Enunciado 1: Según el fragmento, ¿de quién era la ley de términos municipales?
Enunciado 2: Cambia en el fragmento "noviazgo" por "compromiso" y escribe de nuevo el pasaje que va de "Afortunadamente, nuestro pueblo" a "de mi vida.".
Enunciado 3: Indica si cada afirmación coincide con el fragmento y cita las palabras que lo deciden: (a) La ley de términos municipales impedía que la mano de obra sobrante pasara de un pueblo a otro. (b) Onteniente sufrió mucho por esta ley porque era un pueblo agrícola. (c) Quien narra amplió su actividad política en esa época.

Fragmento seleccionado:
En orden a la colocación y empleo de mano de obra hubo que soportar los efectos de la fatídica ley de términos municipales, del propio Largo Caballero, que perjudicó mucho a los trabajadores, en especial a los campesinos. De no haberla derogado, habrían matado a los propios obreros, porque, en contra de la propia ley de Contrato de Trabajo, impedía el trasvase de la mano de obra excedente de unos pueblos a otros, con lo que quedaron interrumpidas las tradicionales migraciones interiores, perjudicando las campañas de recolección, pues mientras en unos pueblos se declaraban huelgas para hacer subir el salario (lo que era la parte buena de la ley), en otros, por escasez de vendimias, siegas y recolecciones, los braceros que sobraban se quedaban inactivos y sin salario, porque no podían trasladarse a otros términos. Era una situación insolidaria que provocaba una lucha feroz por la vida entre los más indefensos.

Afortunadamente, nuestro pueblo de Onteniente nunca tuvo este problema, por ser un pueblo industrial, con mayor estabilidad en el empleo y escaso campo de aplicación de esta ley.

El ritmo de vida y la intensa actividad que me impone este movimiento sindical me obligaron a reducir la atención que venía prestando al Centro Parroquial en la Acción Católica. Lo mismo me ocurre en la actividad política, constreñida a mera pertenencia, sin más actividad que las elecciones. Se proyecta, pues, mi vida en dos únicos frentes: el sindicato y el noviazgo, que se va formalizando y resulta ser capítulo muy importante de mi vida.

Datos en bruto:
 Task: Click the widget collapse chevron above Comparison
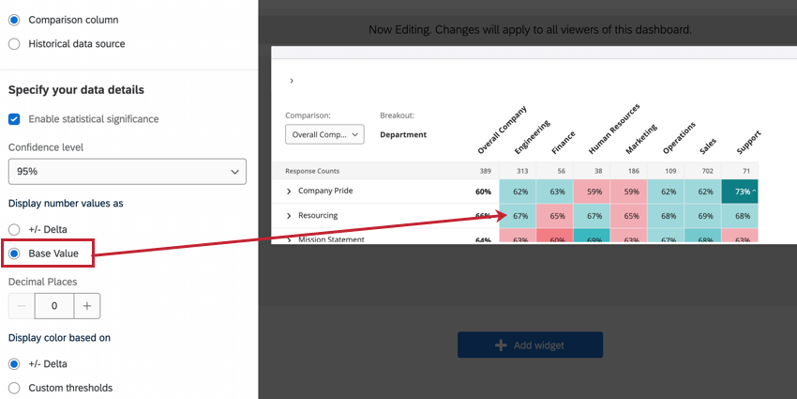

---

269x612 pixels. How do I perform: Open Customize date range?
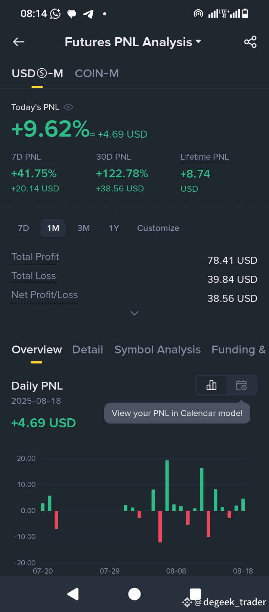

Respuesta correcta 1: Era del propio Largo Caballero.

Respuesta correcta 2:
Afortunadamente, nuestro pueblo de Onteniente nunca tuvo este problema, por ser un pueblo industrial, con mayor estabilidad en el empleo y escaso campo de aplicación de esta ley.

El ritmo de vida y la intensa actividad que me impone este movimiento sindical me obligaron a reducir la atención que venía prestando al Centro Parroquial en la Acción Católica. Lo mismo me ocurre en la actividad política, constreñida a mera pertenencia, sin más actividad que las elecciones. Se proyecta, pues, mi vida en dos únicos frentes: el sindicato y el compromiso, que se va formalizando y resulta ser capítulo muy importante de mi vida.

Respuesta correcta 3:
(a) Sí: "impedía el trasvase de la mano de obra excedente de unos pueblos a otros".
(b) No: "nuestro pueblo de Onteniente nunca tuvo este problema, por ser un pueblo industrial".
(c) No: "Lo mismo me ocurre en la actividad política, constreñida a mera pertenencia, sin más actividad que las elecciones".